Winning Soccer Teams Typically Play with Great Teamwork
There is no “I” in team. Although the resounding cliché is well known by most young athletes, there are still a great number of players who try to run the game as a solo effort, and usually fail greatly in those attempts. Teams that play the best soccer are usually the ones with the best bonds between all the players. When a soccer team cares for one another and truly works to build a solid team performance, the results on the field often coincide accordingly.
Team camaraderie starts with the coach. Too often a soccer coach is on a bit of an ego-trip and feels that they are the sole reason that a team will become a success. Such a coach usually has a brilliant sounding game plan, perhaps highlighted by some sort of unusual formation. During the games, this coach is often red faced and berating his players who simply cannot come together and work the magic that he drew up in his mind. Do you see how this can negatively impact a team’s cohesiveness?
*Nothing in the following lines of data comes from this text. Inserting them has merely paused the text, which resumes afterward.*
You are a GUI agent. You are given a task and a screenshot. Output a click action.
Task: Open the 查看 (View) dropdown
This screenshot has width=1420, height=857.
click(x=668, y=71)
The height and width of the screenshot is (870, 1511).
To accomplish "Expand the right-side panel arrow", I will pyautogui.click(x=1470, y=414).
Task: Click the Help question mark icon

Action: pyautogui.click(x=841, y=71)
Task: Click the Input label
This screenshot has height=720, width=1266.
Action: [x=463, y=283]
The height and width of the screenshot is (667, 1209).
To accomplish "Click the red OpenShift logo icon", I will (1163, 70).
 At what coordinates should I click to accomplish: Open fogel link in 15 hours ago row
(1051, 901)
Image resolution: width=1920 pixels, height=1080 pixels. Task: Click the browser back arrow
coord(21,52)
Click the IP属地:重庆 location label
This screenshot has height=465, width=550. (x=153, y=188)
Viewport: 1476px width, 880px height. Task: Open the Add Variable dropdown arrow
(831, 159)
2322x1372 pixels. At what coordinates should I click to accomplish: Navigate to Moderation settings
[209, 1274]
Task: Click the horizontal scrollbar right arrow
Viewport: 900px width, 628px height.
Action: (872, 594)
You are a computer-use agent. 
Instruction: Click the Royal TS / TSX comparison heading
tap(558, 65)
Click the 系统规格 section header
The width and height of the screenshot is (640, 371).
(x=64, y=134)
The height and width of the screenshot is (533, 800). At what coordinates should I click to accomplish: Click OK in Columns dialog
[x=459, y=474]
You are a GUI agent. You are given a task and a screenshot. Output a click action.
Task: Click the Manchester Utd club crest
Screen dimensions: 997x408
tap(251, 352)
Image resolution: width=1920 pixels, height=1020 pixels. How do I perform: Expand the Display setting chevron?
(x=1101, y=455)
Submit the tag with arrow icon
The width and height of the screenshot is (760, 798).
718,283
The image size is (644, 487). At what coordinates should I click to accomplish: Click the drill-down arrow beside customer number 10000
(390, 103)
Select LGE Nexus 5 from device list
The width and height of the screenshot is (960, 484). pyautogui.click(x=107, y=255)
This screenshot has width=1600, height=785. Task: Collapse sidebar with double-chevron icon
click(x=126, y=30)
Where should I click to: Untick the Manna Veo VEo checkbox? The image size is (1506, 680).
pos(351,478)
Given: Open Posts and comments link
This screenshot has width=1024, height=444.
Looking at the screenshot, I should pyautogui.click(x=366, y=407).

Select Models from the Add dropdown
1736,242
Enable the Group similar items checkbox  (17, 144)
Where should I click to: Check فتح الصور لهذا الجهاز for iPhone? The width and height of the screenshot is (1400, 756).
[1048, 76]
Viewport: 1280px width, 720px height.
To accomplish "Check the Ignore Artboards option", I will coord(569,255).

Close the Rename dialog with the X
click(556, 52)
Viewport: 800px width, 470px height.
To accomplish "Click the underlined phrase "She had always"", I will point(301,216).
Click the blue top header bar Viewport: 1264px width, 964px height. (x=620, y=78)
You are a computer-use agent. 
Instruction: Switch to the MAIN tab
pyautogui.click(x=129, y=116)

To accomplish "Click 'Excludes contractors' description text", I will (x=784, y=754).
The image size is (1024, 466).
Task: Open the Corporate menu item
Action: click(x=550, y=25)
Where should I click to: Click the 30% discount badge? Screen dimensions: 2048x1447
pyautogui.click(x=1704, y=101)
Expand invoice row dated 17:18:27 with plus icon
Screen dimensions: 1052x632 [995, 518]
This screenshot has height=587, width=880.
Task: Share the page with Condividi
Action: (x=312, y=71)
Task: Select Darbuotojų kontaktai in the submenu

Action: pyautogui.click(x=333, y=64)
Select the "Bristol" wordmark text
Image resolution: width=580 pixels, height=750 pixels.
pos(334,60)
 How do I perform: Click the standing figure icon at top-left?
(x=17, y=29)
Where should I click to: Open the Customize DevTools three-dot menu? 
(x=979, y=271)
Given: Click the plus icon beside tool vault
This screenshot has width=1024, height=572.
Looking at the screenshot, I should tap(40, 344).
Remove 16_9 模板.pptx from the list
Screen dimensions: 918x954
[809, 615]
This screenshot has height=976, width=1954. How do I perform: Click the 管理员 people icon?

When the coach is an egomaniac, a team’s players will have no choice but to follow accordingly. In an effort to avoid a talking to or benching from the angry coach, players will strive to show off how good they are, ignoring their wide open teammates in order to try (and fail) an audacious new trick. These teams rarely perform well, and often result in disastrous seasons, leading to the coach and several players quitting the game for good, because the team’s issues took the fun out of soccer.
But this doesn’t need to be the case. Great coaches always persuade the players to take a group focus on their game. Soccer teams must pass efficiently in order to succeed. With a desire and dedication to maintain strong possession throughout a game, a team will often dictate the course of events and often win the match.
A team also needs all of its players to be on the same page. When the goal of a team is to pass, move, and score goals, players will be running to open spaces because there is a safe bet that a pass will be arriving. Your players will pass the ball around defenders and begin to emulate that incredible team of Spain, where there are few superstar personalities, but instead 11 extremely solid players that work incredibly well together as a team.
Try to help your players develop friendships that extend beyond the soccer field as well. Often lost in the demands of winning games is the notion that youth soccer is often just recreational. Such an activity is often chosen by parents to get their kids hanging out with other kids and forming friendships. Coaches should strive to spend a little bit of time making the game fun for players, and perhaps even orchestrate one or two social gathering completely outside of the sport. This way, all your teammates will begin to see each other as other people, not just the numbers on their jersey. This will help players come together on the field too.
Teams that win typically do so because they have a great understanding and bond between one another. Try to foster these relationships and promote strong team ethics for your players so that your team is the strongest and most united force in your soccer league.